(Pixel coordinate grounding data)
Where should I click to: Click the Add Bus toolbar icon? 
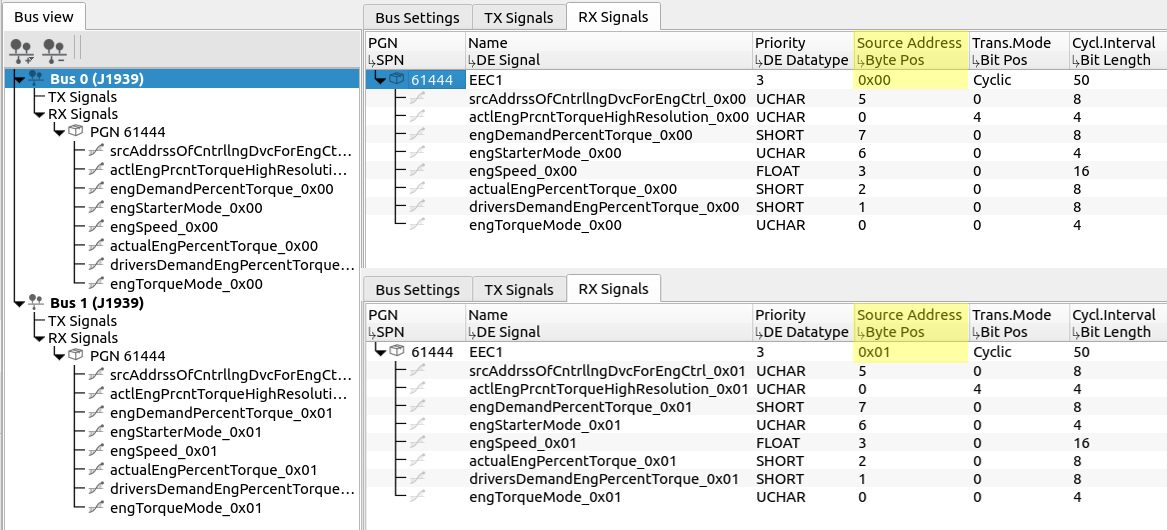click(21, 48)
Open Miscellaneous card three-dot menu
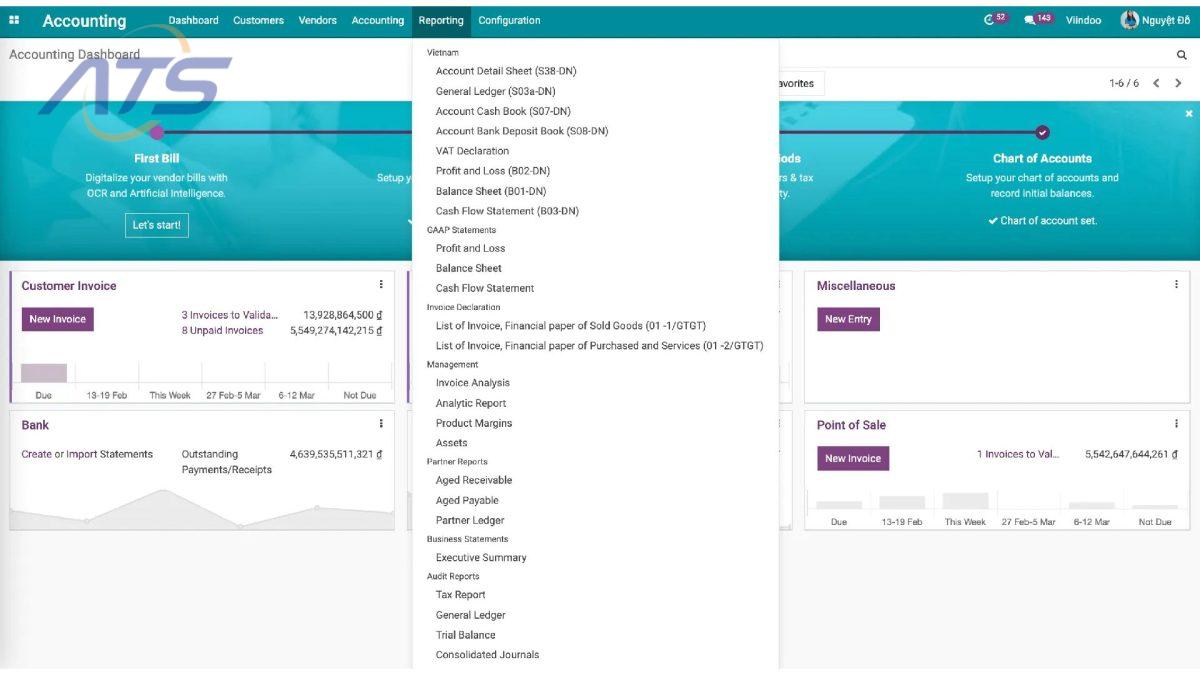The width and height of the screenshot is (1200, 675). (x=1176, y=285)
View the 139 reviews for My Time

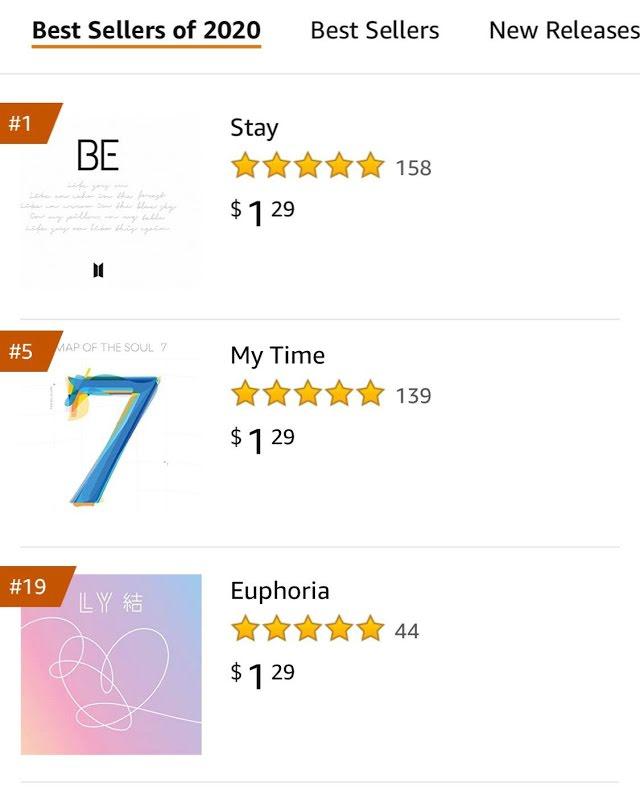(x=413, y=396)
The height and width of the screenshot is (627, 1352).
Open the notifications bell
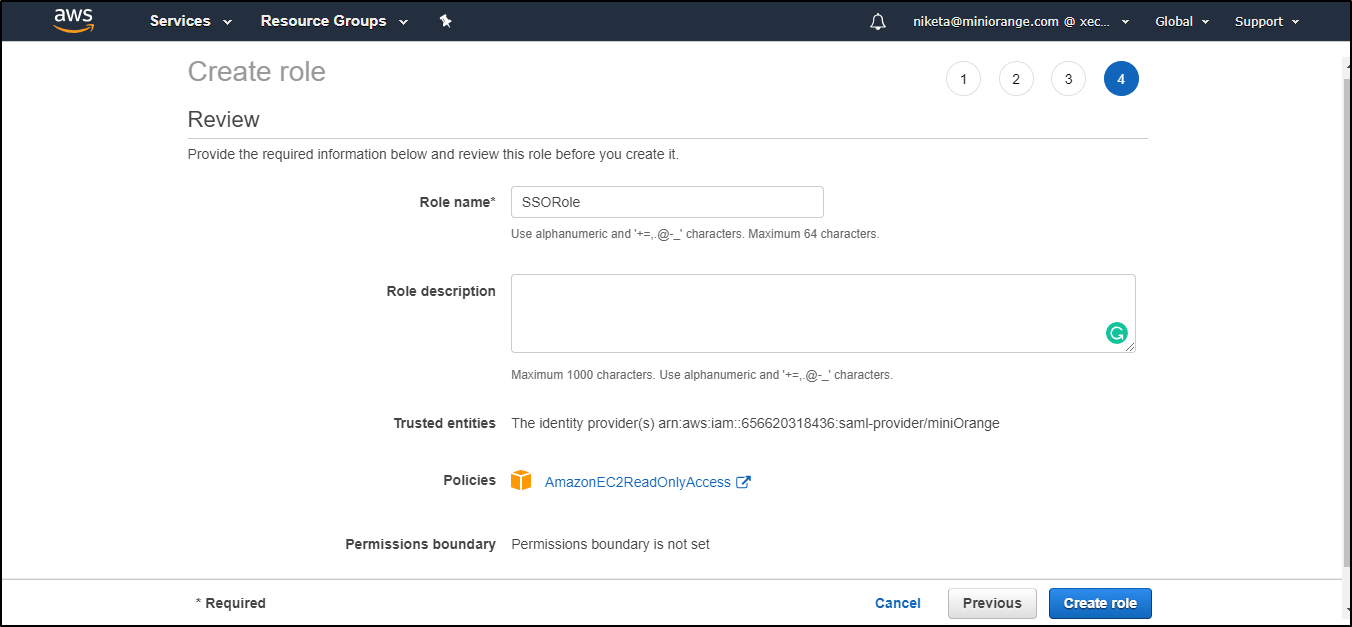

* Problem to work on *
Reproduce all the data as it stands. The pictures are not part of the copy.

* Response below *
Where should I click to: Click the Add Bus toolbar icon? 
click(21, 48)
Open Miscellaneous card three-dot menu
The width and height of the screenshot is (1200, 675). (x=1176, y=285)
View the 139 reviews for My Time

(x=413, y=396)
The height and width of the screenshot is (627, 1352).
Open the notifications bell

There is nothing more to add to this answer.